Avellino – “Il progetto che ci è stato illustrato oggi per Bredamenarini e Irisbus va nella giusta direzione, ma aspettiamo di conoscere più nel dettaglio il piano industriale per valutarne le potenzialità sia per il rilancio degli stabilimenti di Bologna e di Valle Ufita sia per il mantenimento dei livelli occupazionali”. Lo dichiarano il segretario generale dell’Ugl Metalmeccanici, Maria Antonietta Vicaro, e il segretario nazionale dell’Ugl Metalmeccanici con delega a Finmeccanica, Adelmo Barbarossa, al termine dell’incontro di questa mattina al Mise, “… nel corso del quale – spiegano – ci sono state fornite ulteriori informazioni sui prossimi step che si dovranno compiere per la creazione di un nuovo polo autobus made in Italy e sul modo in cui i due stabilimenti, con i loro lavoratori, verranno coinvolti per la creazione di un brand completo che andrà a coprire tutta la gamma di trasporto su gomma”.
“Al momento – proseguono i sindacalisti – ci è sembrato un po’ più chiaro il piano che interesserà Bologna, perché ci è stato riferito che si sta programmando di destinare lo stabilimento di Bredamenarinibus, dove attualmente c’è un organico di 197 lavoratori, per la produzione di autobus urbani dagli 8 ai 18 metri con propulsione a gas e a gasolio, e per le lavorazioni finali dei pullman turistici di piccola e media dimensione, al momento prodotti per conto di King Long negli stabilimenti cinesi.
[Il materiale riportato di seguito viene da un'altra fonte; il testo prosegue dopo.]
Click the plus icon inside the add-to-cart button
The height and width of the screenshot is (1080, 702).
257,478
Mentre per Flumeri, dove attualmente lo stabilimento è fermo e ci sono circa 300 lavoratori in cig, si è ventilata l’ipotesi di produrre mezzi più piccoli, come gli scuolabus e quelli destinati al trasporto disabili, che dovrebbero rispondere alla richiesta del mercato interno, pari a circa 850 unità all’anno, oltre alla realizzazione di modelli da 8 metri con motore posteriore, e al ‘revamping’ dei mezzi usati”.
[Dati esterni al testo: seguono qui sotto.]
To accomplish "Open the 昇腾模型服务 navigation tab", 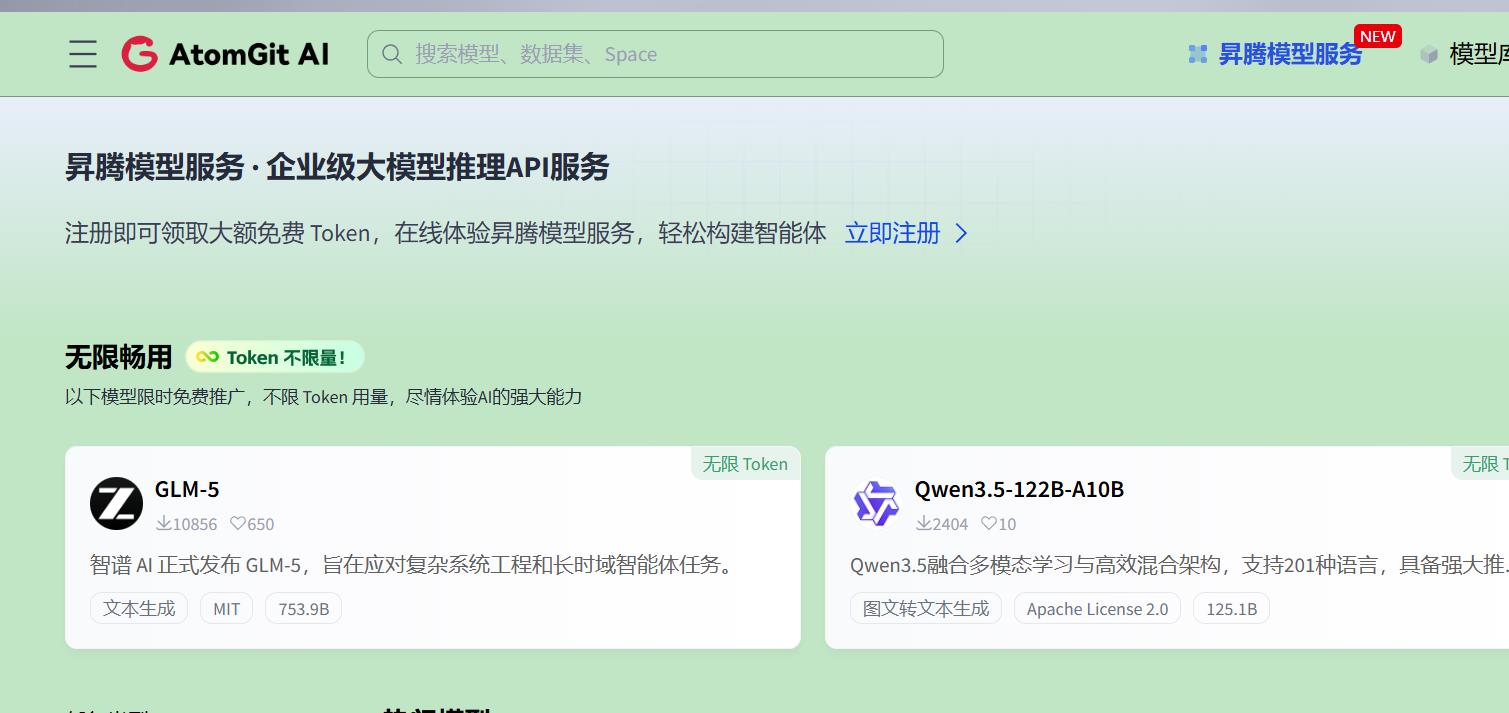I will tap(1289, 55).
“Negli incontri che seguiranno, in particolare per Irisbus l’appuntamento è per il prossimo 17 giugno al Mise, valuteremo con la massima attenzione le proposte per la nuova Industria Italiana Autobus, auspicando – concludono – che anche le istituzioni nazionali e locali facciano la loro parte, cominciando ad esempio a comprare mezzi prodotti in Italia, come da sempre sono abituati a fare i nostri competitors europei, con Francia e Germania in testa”.